**BRIEF**
Reproduce every entry word for word. Drop all pictures from the copy.

──────────

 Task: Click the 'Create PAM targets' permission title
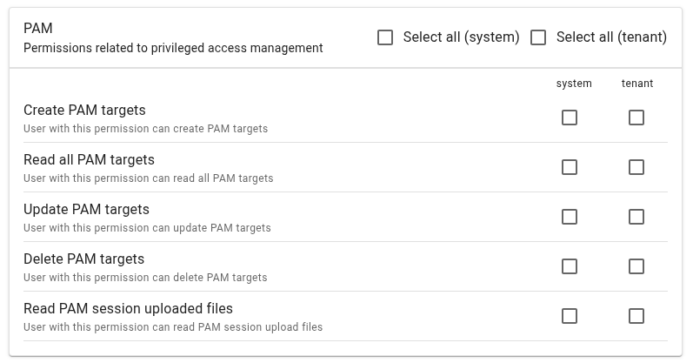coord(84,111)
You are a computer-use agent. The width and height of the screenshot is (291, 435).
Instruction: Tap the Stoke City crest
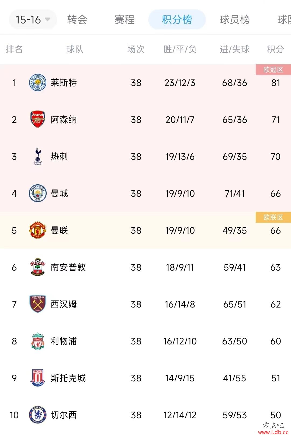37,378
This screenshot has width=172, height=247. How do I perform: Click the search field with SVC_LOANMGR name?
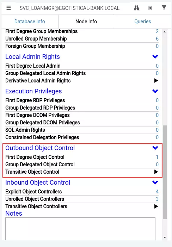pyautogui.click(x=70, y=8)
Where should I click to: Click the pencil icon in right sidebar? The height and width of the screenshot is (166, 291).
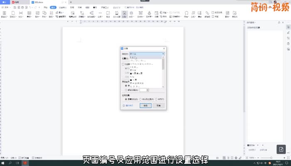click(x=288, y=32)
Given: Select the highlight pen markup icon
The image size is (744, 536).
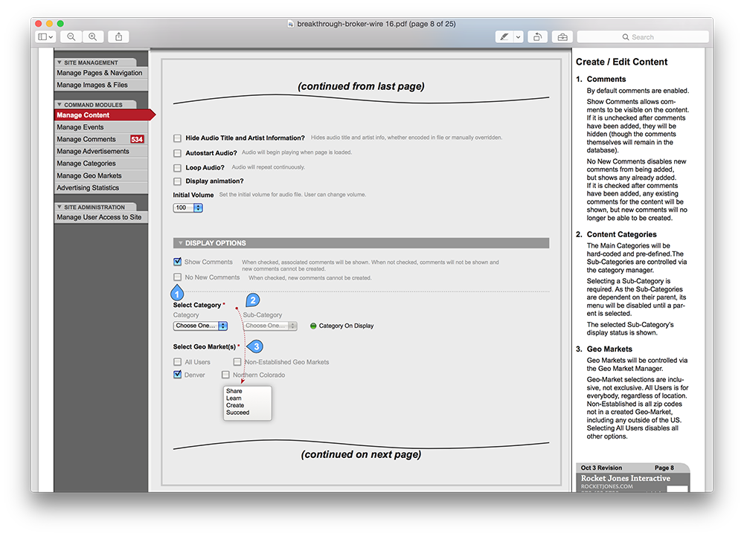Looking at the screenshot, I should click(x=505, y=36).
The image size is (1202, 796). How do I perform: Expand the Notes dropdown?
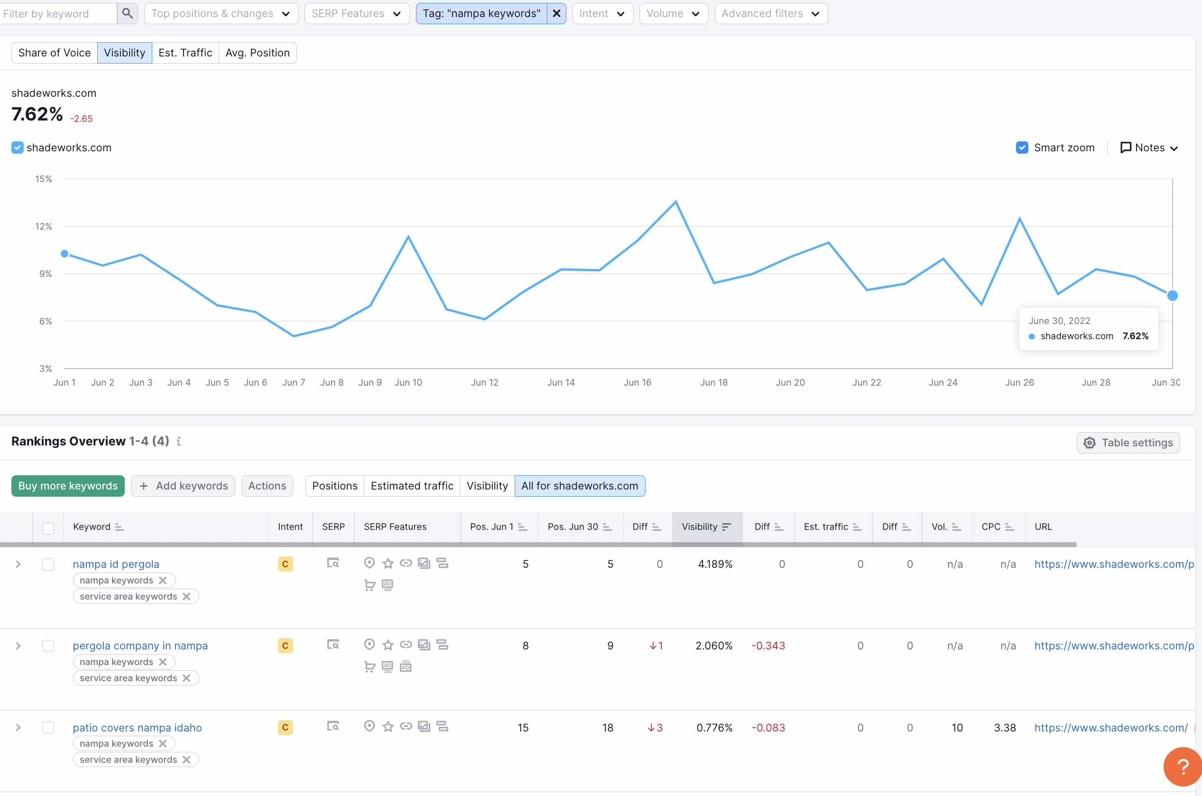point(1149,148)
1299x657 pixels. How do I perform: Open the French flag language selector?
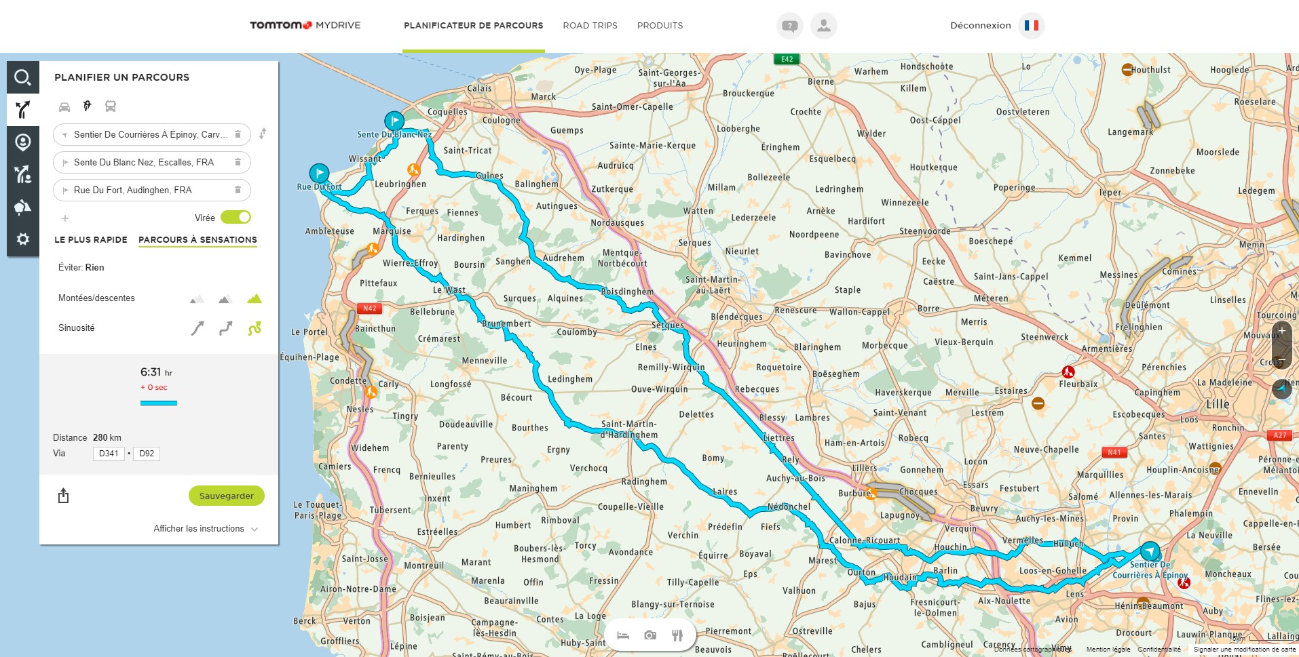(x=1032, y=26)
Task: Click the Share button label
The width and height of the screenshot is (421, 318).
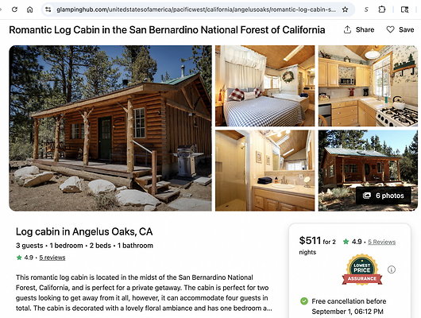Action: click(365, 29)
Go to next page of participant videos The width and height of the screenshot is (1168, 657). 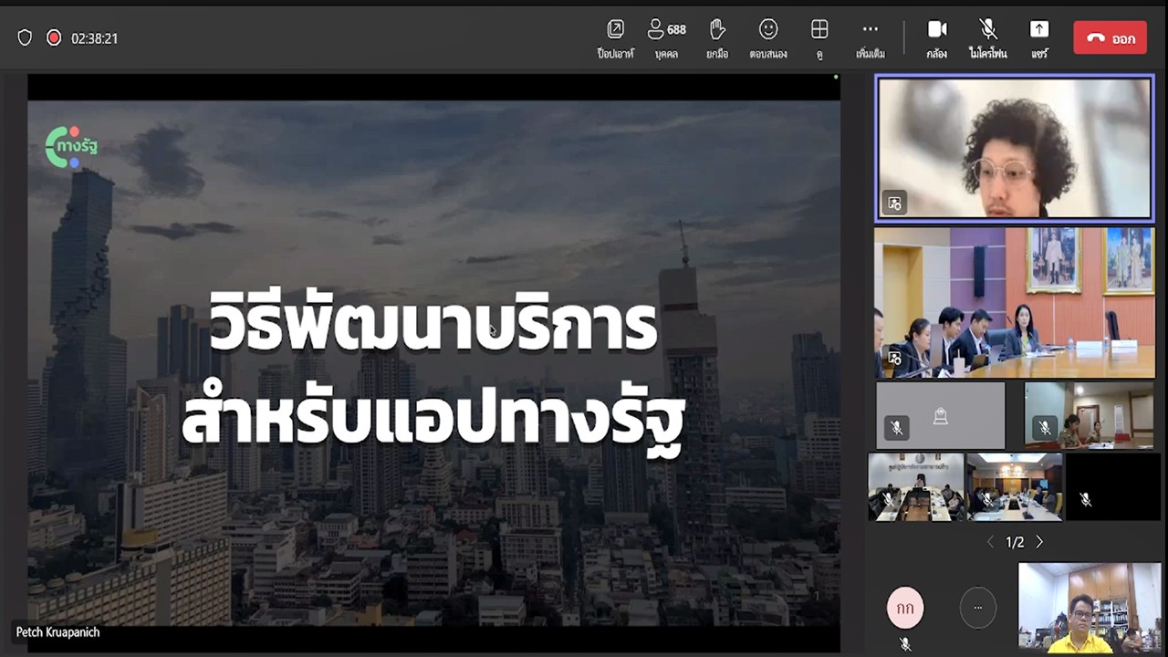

──────────

**RESULT OF THE EXERCISE**
 Task: Click the 'Create PAM targets' permission title
coord(84,111)
You are a computer-use agent. The width and height of the screenshot is (291, 435).
Instruction: Tap the Stoke City crest
37,378
This screenshot has width=172, height=247. How do I perform: Click the search field with SVC_LOANMGR name?
pyautogui.click(x=70, y=8)
Where should I click to: Click the pencil icon in right sidebar? The height and width of the screenshot is (166, 291).
click(x=288, y=32)
Given: Select the highlight pen markup icon
The image size is (744, 536).
Looking at the screenshot, I should click(x=505, y=36).
The image size is (1202, 796). How do I perform: Expand the Notes dropdown?
point(1149,148)
1299x657 pixels. How do I perform: Open the French flag language selector?
(x=1032, y=26)
Task: Click the Share button label
The width and height of the screenshot is (421, 318).
Action: click(365, 29)
Go to next page of participant videos The width and height of the screenshot is (1168, 657). 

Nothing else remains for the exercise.